Exercise —
Transcribe the data below in full, exactly.

━━━━━ Provided data

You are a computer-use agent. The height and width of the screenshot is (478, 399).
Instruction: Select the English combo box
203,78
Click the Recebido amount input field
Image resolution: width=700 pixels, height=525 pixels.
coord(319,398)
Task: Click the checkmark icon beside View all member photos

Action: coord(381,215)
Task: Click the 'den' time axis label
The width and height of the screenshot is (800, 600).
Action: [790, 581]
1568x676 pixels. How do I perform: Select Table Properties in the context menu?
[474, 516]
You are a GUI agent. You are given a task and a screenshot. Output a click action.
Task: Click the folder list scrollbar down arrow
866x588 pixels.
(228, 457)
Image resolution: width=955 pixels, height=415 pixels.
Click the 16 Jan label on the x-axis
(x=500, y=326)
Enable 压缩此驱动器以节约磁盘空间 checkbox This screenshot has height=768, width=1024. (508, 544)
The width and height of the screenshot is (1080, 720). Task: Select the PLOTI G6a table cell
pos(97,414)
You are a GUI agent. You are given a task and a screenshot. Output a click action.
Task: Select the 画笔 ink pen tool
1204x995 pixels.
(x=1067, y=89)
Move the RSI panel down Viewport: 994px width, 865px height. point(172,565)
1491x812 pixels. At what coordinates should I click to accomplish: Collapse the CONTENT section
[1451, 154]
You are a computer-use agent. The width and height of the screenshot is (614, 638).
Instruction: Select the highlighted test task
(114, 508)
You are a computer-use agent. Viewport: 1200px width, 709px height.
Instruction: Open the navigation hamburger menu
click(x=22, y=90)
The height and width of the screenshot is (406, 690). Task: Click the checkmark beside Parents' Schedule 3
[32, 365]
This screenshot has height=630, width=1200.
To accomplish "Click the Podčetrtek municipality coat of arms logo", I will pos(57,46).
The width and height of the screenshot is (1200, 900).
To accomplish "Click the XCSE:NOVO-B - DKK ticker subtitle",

━━━━━━━━━━

Exercise result —
You are a computer-use agent. The height and width of the screenshot is (478, 399).
Instruction: Select the English combo box
203,78
Click the Recebido amount input field
Image resolution: width=700 pixels, height=525 pixels.
coord(319,398)
Task: Click the checkmark icon beside View all member photos

Action: coord(381,215)
Task: Click the 'den' time axis label
The width and height of the screenshot is (800, 600).
Action: [790, 581]
1568x676 pixels. How do I perform: Select Table Properties in the context menu?
[474, 516]
You are a GUI agent. You are given a task and a screenshot. Output a click action.
Task: Click the folder list scrollbar down arrow
866x588 pixels.
(228, 457)
Image resolution: width=955 pixels, height=415 pixels.
Click the 16 Jan label on the x-axis
(x=500, y=326)
Enable 压缩此驱动器以节约磁盘空间 checkbox This screenshot has height=768, width=1024. (508, 544)
The width and height of the screenshot is (1080, 720). Task: Select the PLOTI G6a table cell
pos(97,414)
You are a GUI agent. You are given a task and a screenshot. Output a click action.
Task: Select the 画笔 ink pen tool
1204x995 pixels.
(x=1067, y=89)
Move the RSI panel down Viewport: 994px width, 865px height. point(172,565)
1491x812 pixels. At what coordinates should I click to accomplish: Collapse the CONTENT section
[1451, 154]
You are a computer-use agent. The width and height of the screenshot is (614, 638).
Instruction: Select the highlighted test task
(114, 508)
You are a computer-use agent. Viewport: 1200px width, 709px height.
Instruction: Open the navigation hamburger menu
click(x=22, y=90)
The height and width of the screenshot is (406, 690). Task: Click the checkmark beside Parents' Schedule 3
[32, 365]
This screenshot has height=630, width=1200.
To accomplish "Click the Podčetrtek municipality coat of arms logo", I will pos(57,46).
The width and height of the screenshot is (1200, 900).
To accomplish "Click the XCSE:NOVO-B - DKK ticker subtitle",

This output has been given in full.